• **Selected extract**:

They are an opportunity to step away from the to-do-list and think more strategically about what you’re trying to achieve, the impact the work is having and the priorities moving forward. One-to-ones provide a dedicated space for managers to help their team members develop and grow in their roles. They also strengthen working relationships and show your team members that you value and care about them.
When you are managing at a distance, these one-to-one meetings become even more important. You’re not working in the same office, so there’s less opportunity to pick up visual clues about team members progress, motivation and wellbeing. This makes the times you do interact one on one with your team even more important. And that means as a manager, you need to prepare and be on the ball during one-to-ones held by phone or by video call. You need to use these precious moments of connection to think strategically, practice valuable inter-personal skills and to spot issues before they become problems. So how can you ensure you make the best use of them?
Set regular times in both of your calendars. The frequency will depend on how much help the team member needs. One-to-ones should be more frequent if the other person is new, taking on new challenges or experiencing change or challenge in their role. They should be more frequent when managing a distance than when you see the people you manage every day. Turn up on time and don’t cancel the virtual meeting unless absolutely necessary. If you need to reschedule, move it to the next day. By protecting the time you have together, you are showing that they are your priority, even if you can’t see them all the time.
You might have an agenda template for standing items you want to cover but the one-to-one is meant to be a discussion and the conversation should be flexible enough to accommodate whatever is important for you and them. Prepare discussion points in advance. Do you want to focus on anything in particular: their development, their wellbeing, their motivation? Ask your team member to add topics to the agenda that are most important to them.
The following are good topics to cover. Plan questions you can ask to help your team member reflect, think and share. Some examples are shown below. Only choose a couple at a time, you want your team member to feel supported, not interrogated. Share any key questions in advance if you think those topics require prior reflection and thought.
How are you? Be ready to share how you are too.
How are you doing against the agreed milestones? What has been successful? What did you do that helped? What did others do that helped? What feedback have we had from others? How does this link to our goals? Are there any obstacles, now or coming up? What can you do to work through them? How can I help?
What are your priorities over the next week or month? What is most important? What might need to wait? Is anything affecting your ability to focus? What are your biggest interrupters? What changes could we make to optimise your day?
What are you most enjoying? What work do you like least? What are you finding easy? What is challenging? What have you learnt from the successes or challenges of recent work? What have you learnt about yourself? What skills are you using (or not using)? What new skills do you want or need to acquire? How does this fit with your development and career goals?

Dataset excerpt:
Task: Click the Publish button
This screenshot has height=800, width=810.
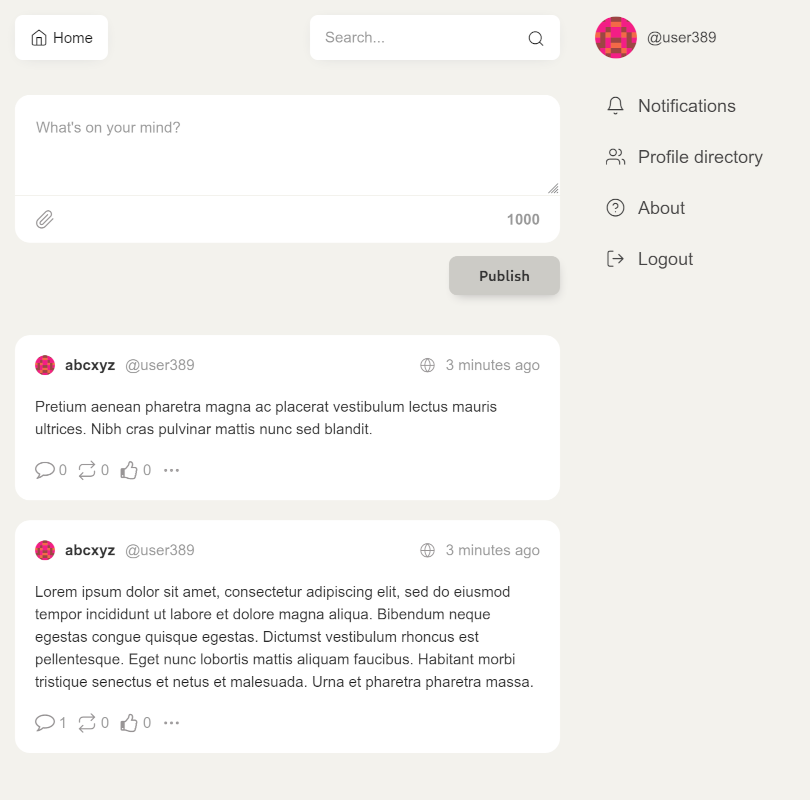Action: pyautogui.click(x=504, y=276)
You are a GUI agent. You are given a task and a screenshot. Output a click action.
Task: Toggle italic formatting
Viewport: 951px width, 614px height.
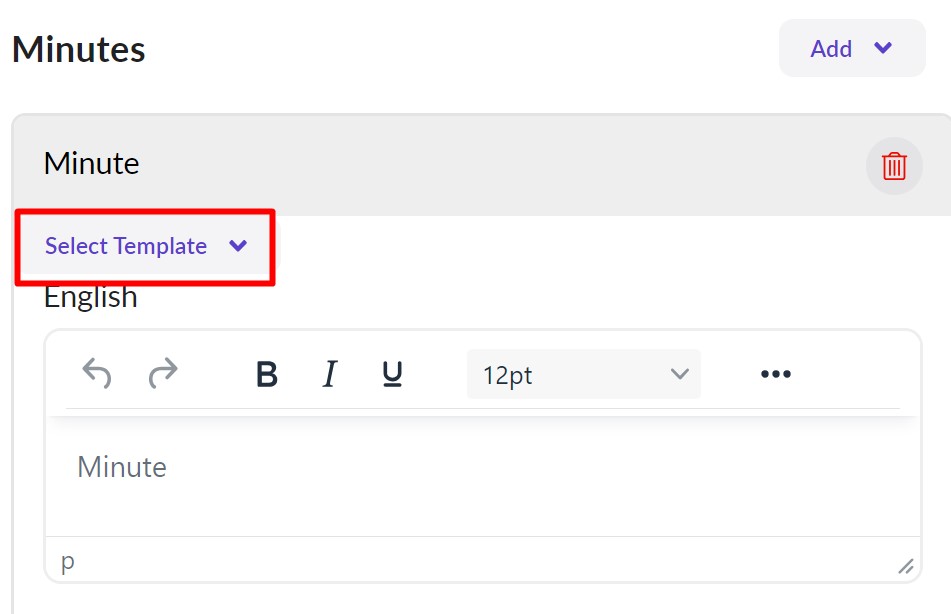(329, 374)
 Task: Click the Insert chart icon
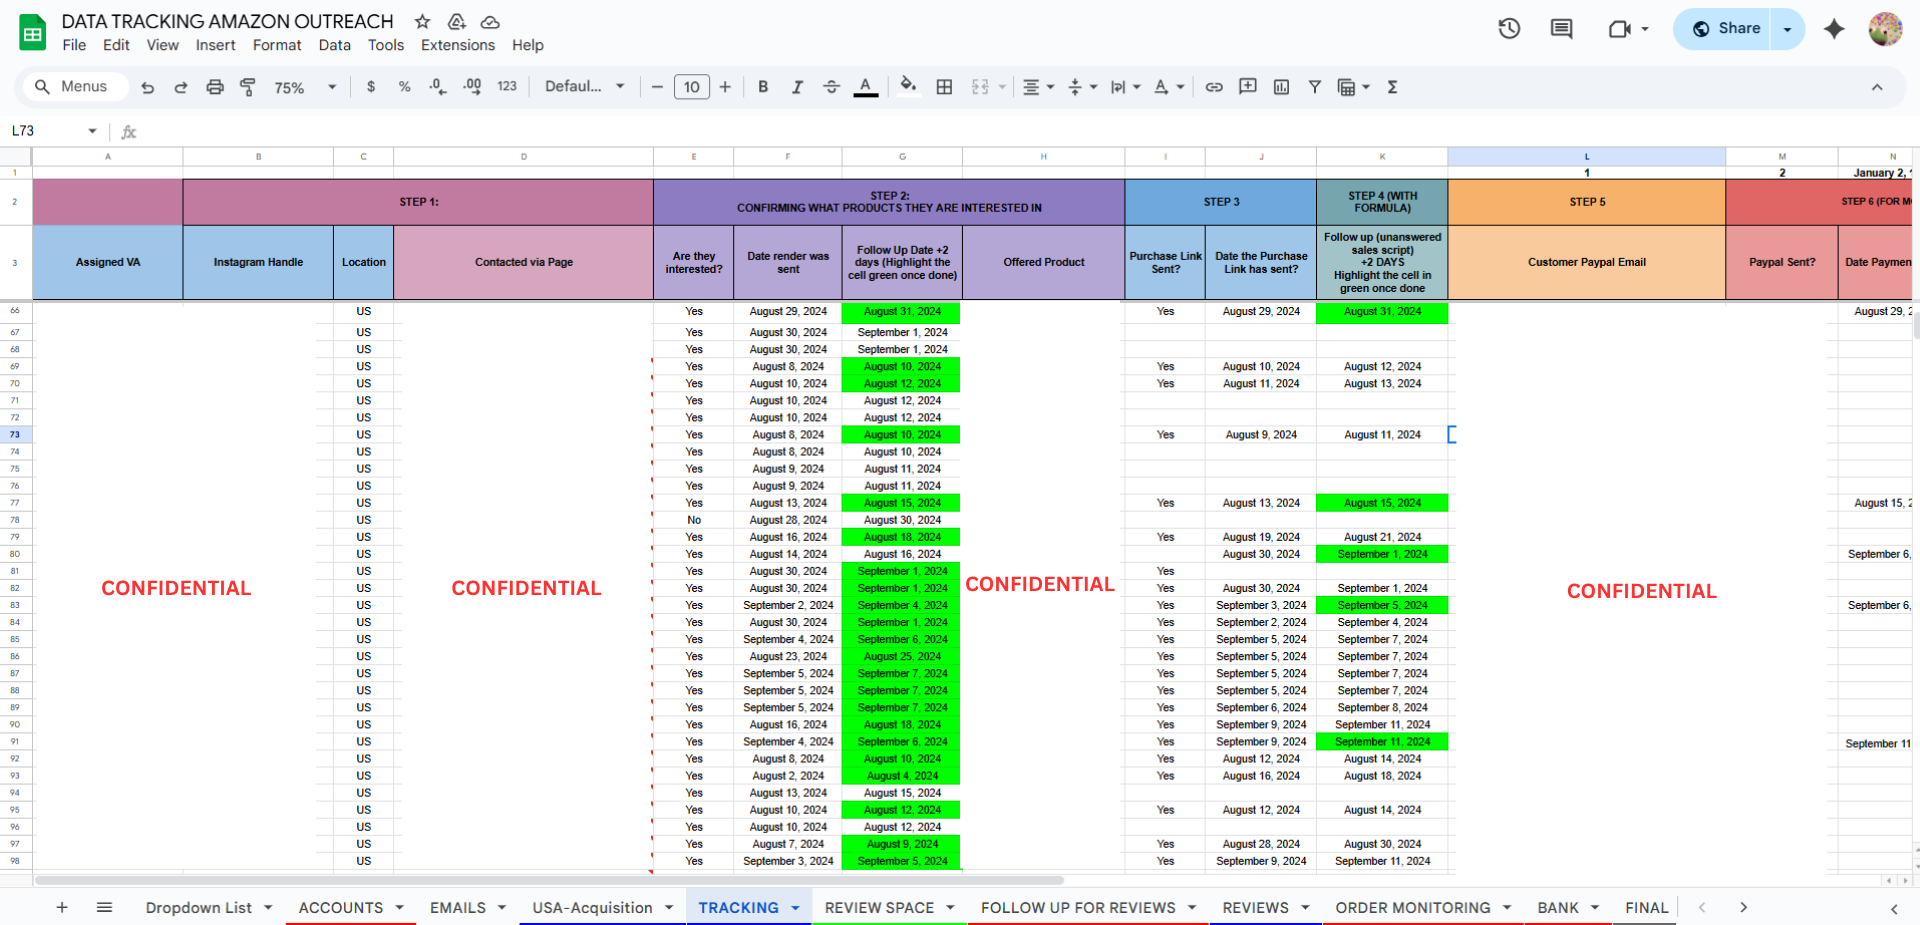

• **What is required**:
From the guidance on one-to-one meetings above, quote the passage that begins with the words containing "What are your priorities" and ends with "optimise your day?".

• **Response**:
What are your priorities over the next week or month? What is most important? What might need to wait? Is anything affecting your ability to focus? What are your biggest interrupters? What changes could we make to optimise your day?